Estas condições levam, de forma inequívoca, à eclosão de sintomatologia
depressiva3,5.
Tratamento
Em adição à
terapêutica indicada para a doença clínica comórbida, o tratamento prolongado
com substâncias antidepressoras, além de sua propriedade de normalizar a
neurotransmissão disponibilizando maior quantidade de neurotransmissores na
fenda sináptica, tem efeito neuroprotetor, promovendo, através de uma cascata
de eventos intracelulares, a neurogênese, a sinaptogênese e, consequentemente,
a neuroplasticidade3,5. Eleva a produção de neurotrofinas
(propiciadoras da sobrevivência e desenvolvimento dos neurônios), propicia a
fosforilação das histonas (acarretando em desmetilação do DNA), liberando a
expressão gênica, finalmente normalizando a síntese protéica, base de todo o
funcionamento do sistema5.
Caso
confirmado o diagnóstico de depressão, está indicada a intervenção
farmacoterápica, coadjuvada por abordagem psicoterápica, se possível. A escolha
do medicamento antidepressivo deve cotejar o perfil farmacológico da substância
com o perfil sintomático do paciente. A título de exemplo, se o psiquiatra se
depara com um quadro psicopatológico no qual a sintomatologia predominante é
apato-abúlica com hipersonia e hiperorexia é plenamente aplicável um
medicamento como a Venlafaxina. Se, ao contrário, a preponderância recai sobre
sintomas depressivo-ansiosos com insônia e anorexia, a escolha pende para um
fármaco do tipo da Mirtazapina. De modo geral, os ISRS, já bem estudados, são
muito seguros e eficazes, especialmente o Escitalopram, face ao baixo potencial
de interações medicamentosas e efeitos adversos.
Marcos Gebara
Referências Bibliográficas
1 - Dimateo, M.R., Lepper H. S., Cogham T.

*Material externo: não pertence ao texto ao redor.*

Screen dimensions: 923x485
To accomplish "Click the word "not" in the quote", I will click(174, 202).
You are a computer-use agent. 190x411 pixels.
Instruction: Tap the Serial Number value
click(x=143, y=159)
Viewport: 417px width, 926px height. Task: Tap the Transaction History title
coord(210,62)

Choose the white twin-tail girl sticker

W. –Depression is a Risk Factor for Noncompliance with Medical Treatment:
Meta-Analysis of the Effect of Anxiety and Depression on Pacient Adherence.
Arch. Intern. Med. 160:2101-7, 2000.
2 – Katon W. J. – Clinical and Health
Services Relationsips Between Major Depression, Depressive Symptoms and General
Medical Ilness. Biol. Psychiatry 54:16-26, 2003.

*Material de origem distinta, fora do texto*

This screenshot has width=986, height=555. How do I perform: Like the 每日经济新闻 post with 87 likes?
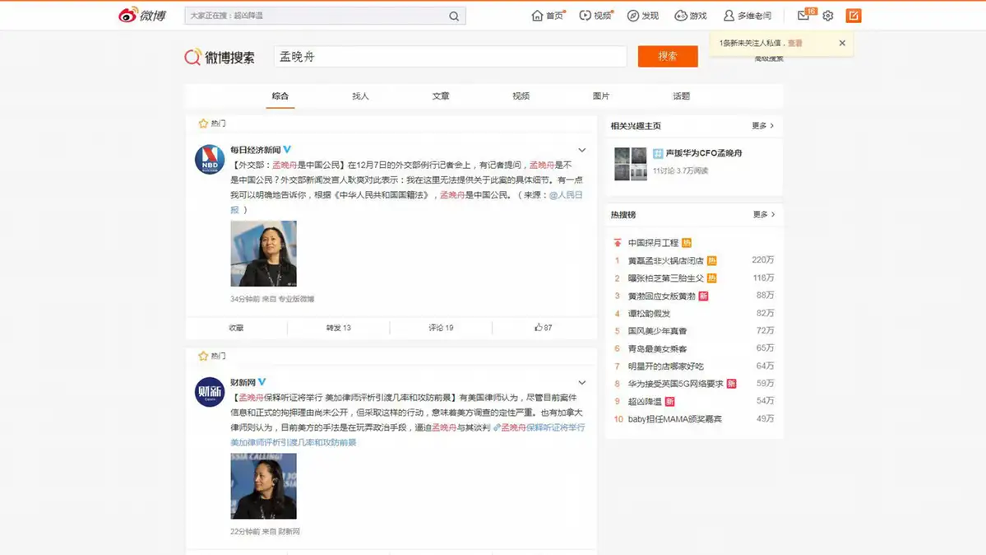click(x=543, y=328)
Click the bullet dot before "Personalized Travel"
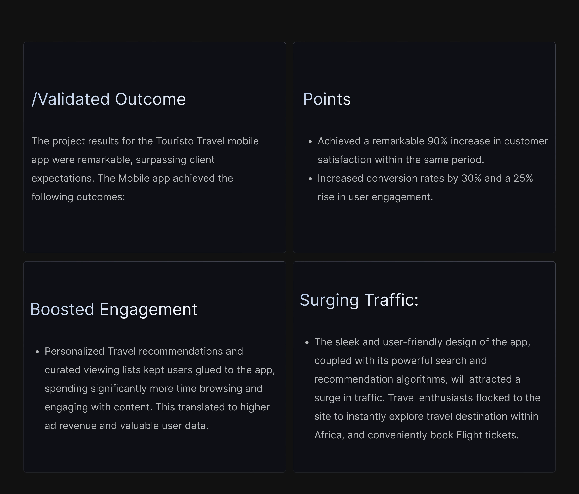Image resolution: width=579 pixels, height=494 pixels. tap(37, 352)
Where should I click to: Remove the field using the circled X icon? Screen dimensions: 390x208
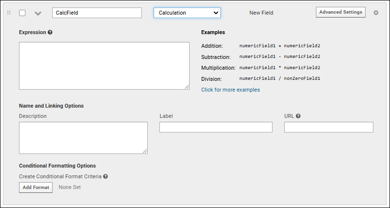376,13
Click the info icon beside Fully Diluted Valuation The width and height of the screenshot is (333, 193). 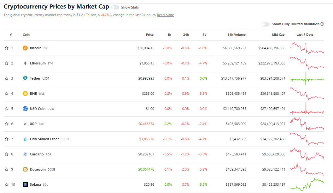[322, 24]
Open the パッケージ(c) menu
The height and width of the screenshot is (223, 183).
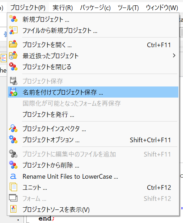coord(95,8)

3 – Masterclass on Psychofarmacology in
Affective Disorders by Professor Herman Westenberg – University Medical Center,
Utrecht, 2011.
4 – Robertson M. M., Katona C. L. E. –
Depression and Physical Ilness. Chichester, Wiley, 1997.
5 – Yale Department of Psychiatry, Mood
Disorders Preceptorship, New Haven, 2010.